**SUPPLIED INFORMATION:**
>>>>>

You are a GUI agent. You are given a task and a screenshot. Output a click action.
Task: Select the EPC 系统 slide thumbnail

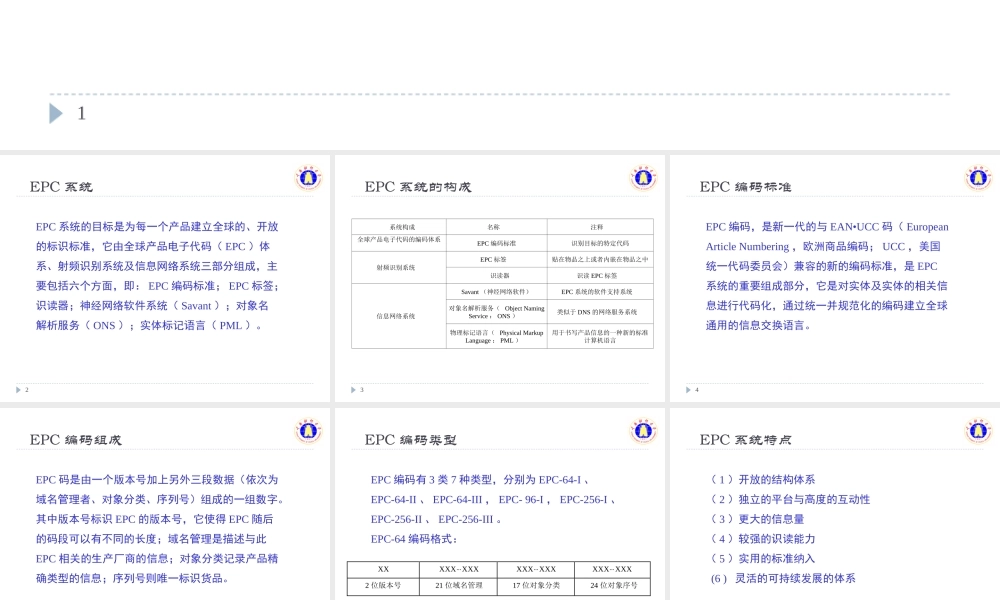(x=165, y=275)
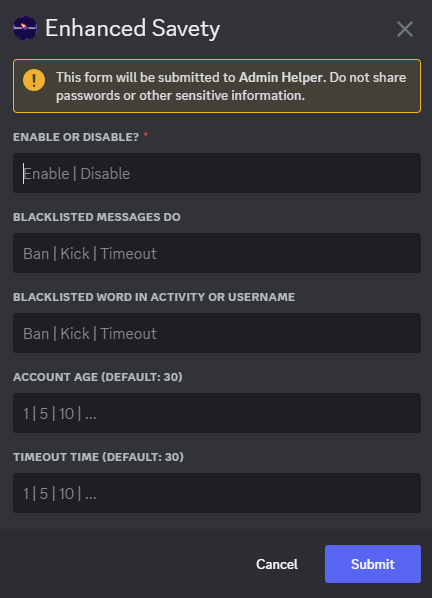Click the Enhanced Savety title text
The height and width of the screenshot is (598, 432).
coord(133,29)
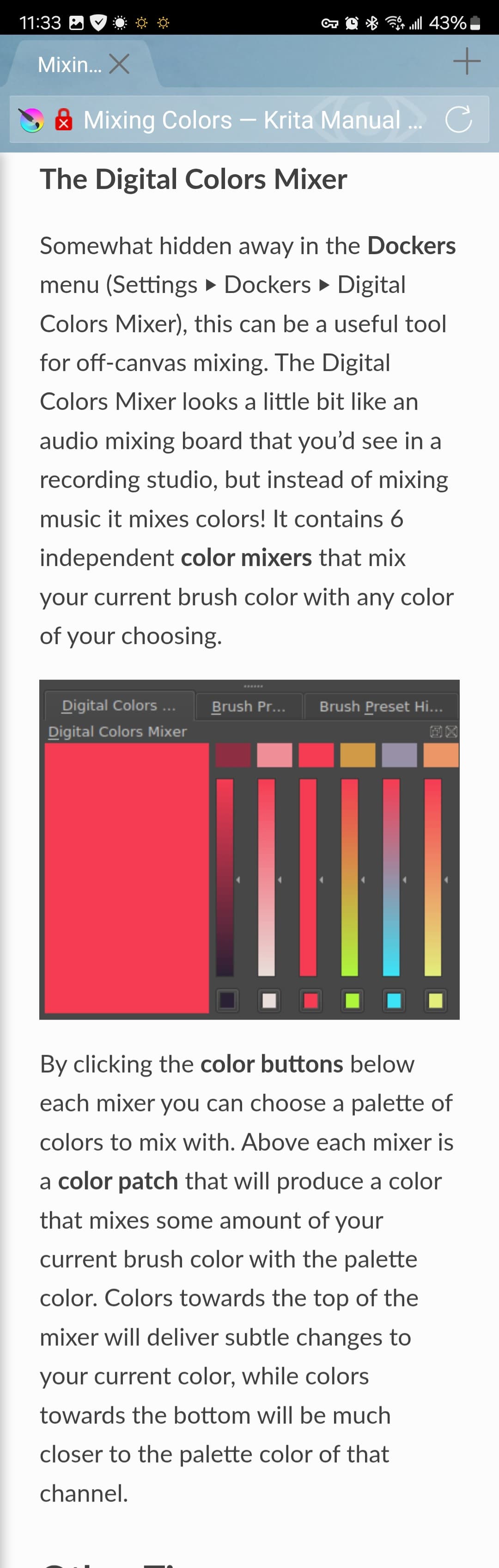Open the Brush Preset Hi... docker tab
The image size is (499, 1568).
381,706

<<<<<

**YOUR GOAL:** For each line above, output its wording exactly and leave out any picture.

**ANSWER TO THE PROBLEM:**
You are a GUI agent. You are given a task and a screenshot. Output a click action.
Task: Select the EPC 系统 slide thumbnail

(x=165, y=275)
Click the Enhanced Savety title text
The height and width of the screenshot is (598, 432).
coord(133,29)
Open the Brush Preset Hi... docker tab
The image size is (499, 1568).
381,706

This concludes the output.